Gristmills are still scattered across Virginia1, though they have had little or no role in grinding our wheat into flour for about a century. We mention gristmills because, in the third century a Greek philosopher2 came up with the catchy phrase, “The mills of the gods grind slowly, but they grind small.” That has come down to us as, “The wheels of justice grind slowly.” And with a property settlement agreement – aka separation agreement — that proverb proves its worth.

Legal Separation in Virginia

The Greeks gave us lots and lots of myths, but the law does, too. A myth exists that Virginia has something called “legal separation.” It does not. You and your spouse are either legally married or you are divorced.

You can be married but separated, though. A vital ingredient in getting the gristmill of justice to grind out a divorce for the two of you is the separation agreement. It is the framework on which all matters of the divorce are hung:

  • Equitable property division
  • Child custody and support (if applicable)
  • Parenting time (if required)
  • Spousal support
  • Division of debts and assets

Whether you call it a separation or property settlement agreement is of no consequence to the law. In fact, in Virginia Code § 20-155, “Marital agreements,” it says exactly that:

Married persons may enter into agreements with each other for the purpose of settling the rights and obligations of either or both of them … A reconciliation of the parties after the signing of a separation or property settlement agreement shall abrogate such agreement unless otherwise expressly set forth in the agreement. (emphasis added)

Do I Have to Sign the Separation Agreement?

You might think, based on the wording of the law, that the separation agreement is something you both worked on as a team. Nope. Either one of you can draft a separation document to say very nearly anything you want — “My oaf of a spouse agrees to get nothing from this trainwreck of a marriage and I get it all” — but that does not mean it is an agreement.

*Raw data:*
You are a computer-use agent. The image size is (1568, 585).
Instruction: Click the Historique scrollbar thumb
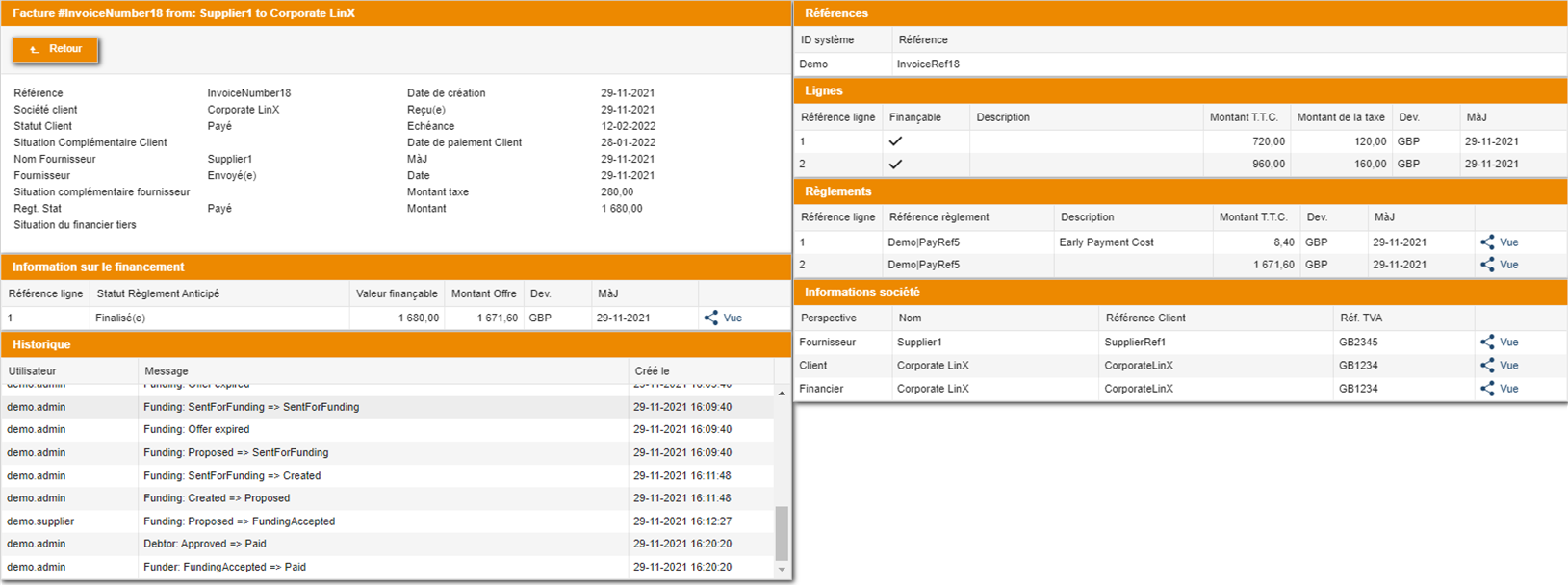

*What is required:* In the piece on Virginia separation agreements above, which matters does it list as hung on the separation agreement's framework?

*Answer to this task:*
- Equitable property division
- Child custody and support (if applicable)
- Parenting time (if required)
- Spousal support
- Division of debts and assets